The Women's Kemper Open was a golf tournament on the LPGA Tour from 1979 to 1992. It was played at several different courses in California and Hawaii.

==Tournament locations==

| Years | Venue | Location |
|---|---|---|
| 1979–1981 | Mesa Verde Country Club | Costa Mesa, California |
| 1982–1985 | Royal Kaanapali North | Lahaina, Hawaii |
| 1986–1990 | Princeville Makai Golf Course | Princeville, Hawaii |
| 1990–1992 | Wailea Golf Club, Blue Course | Wailea, Hawaii |

==Winners==

| Year | Winner | Score | To par | Margin of victory | Runner(s)-up | Purse ($) | Winner's share ($) | Ref. |
| 1992 | USA Dawn Coe |
| 1991 | USA Deb Richard |
| 1990 | USA Beth Daniel |
| 1989 | USA Betsy King |
| 1988 | USA Betsy King | 280 | −8 | 1 stroke | USA Beth Daniel | 300,000 | 45,000 |  |
| 1987 | USA Jane Geddes |
| 1986 | USA Juli Inkster |
| 1985 | USA Jane Blalock |
| 1984 | USA Betsy King |
| 1983 | USA Kathy Whitworth |
| 1982 | USA Amy Alcott |
| 1981 | USA Pat Bradley |
| 1980 | USA Nancy Lopez |
| 1979 | USA JoAnne Carner |

==Tournament highlights==
- 1979: For the first time ever, an LPGA Tour event ends regulation play with five golfers tied for the lead.

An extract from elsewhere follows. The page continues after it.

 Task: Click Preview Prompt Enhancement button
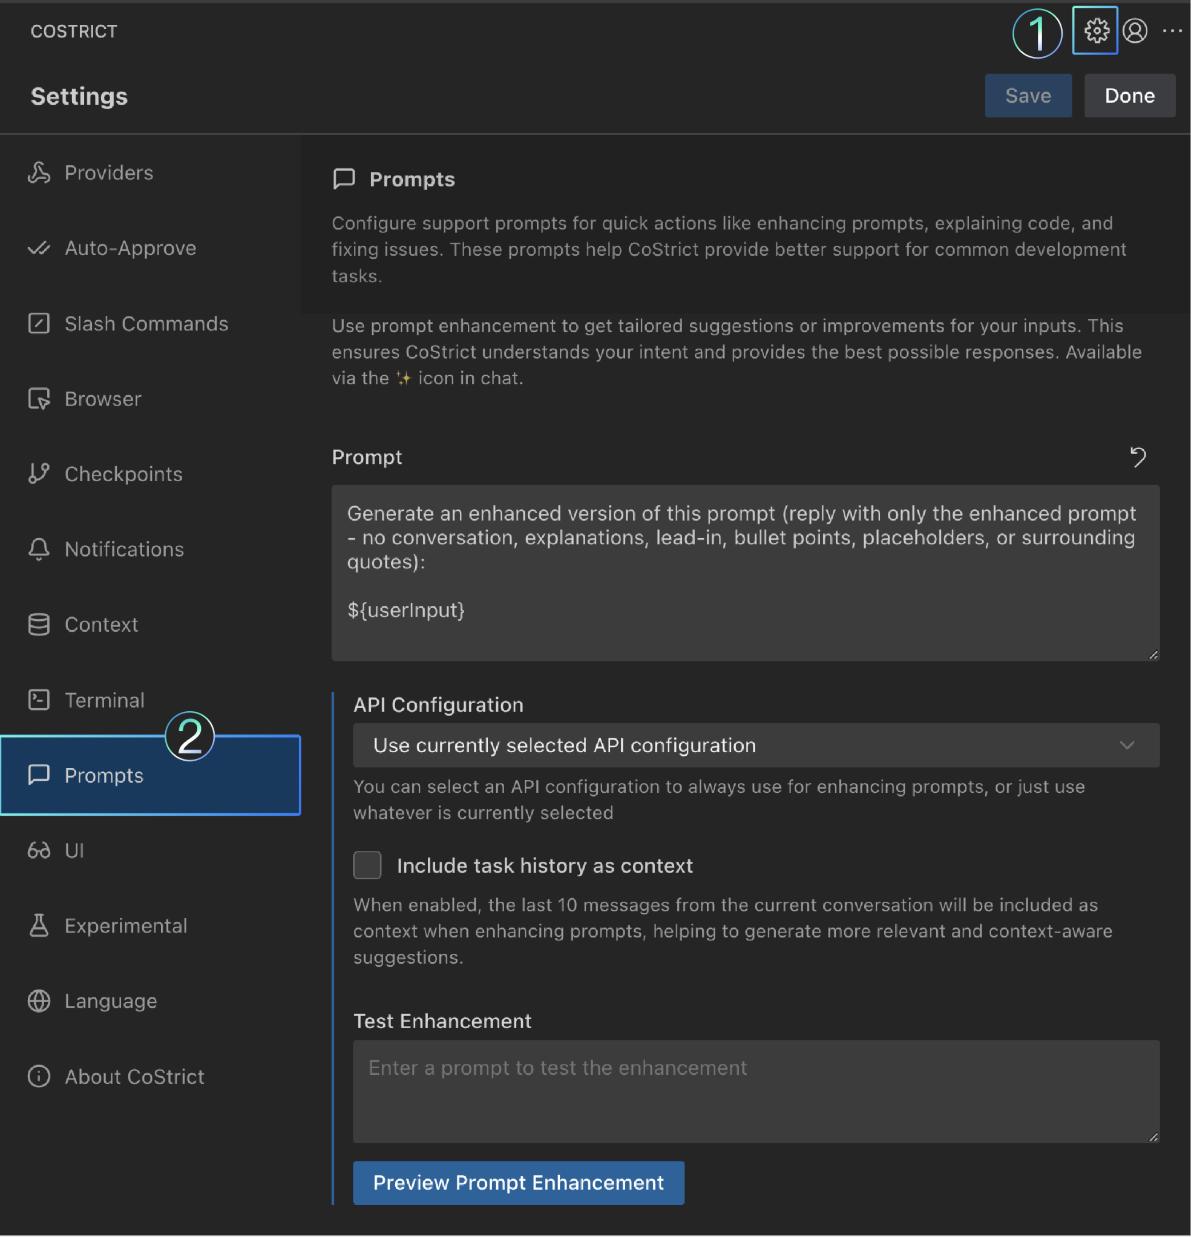(x=518, y=1182)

JoAnne Carner goes on to par the second sudden-death playoff hole to defeat Hisako Higuchi, Nancy Lopez, Donna Caponi, and Jan Stephenson.
- 1984: Future World Golf Hall of Fame member Betsy King wins for the first time on the LPGA Tour. She finishes two shots ahead of Pat Bradley.
- 1985: Jane Blalock notches her first LPGA Tour win in nearly five years when Pat Bradley makes double bogey on the tournament's 72nd hole to lose by one shot.
- 1990: Beth Daniel birdies the final two holes to complete a seven-shot comeback and win by one shot over Laura Davies and Rosie Jones.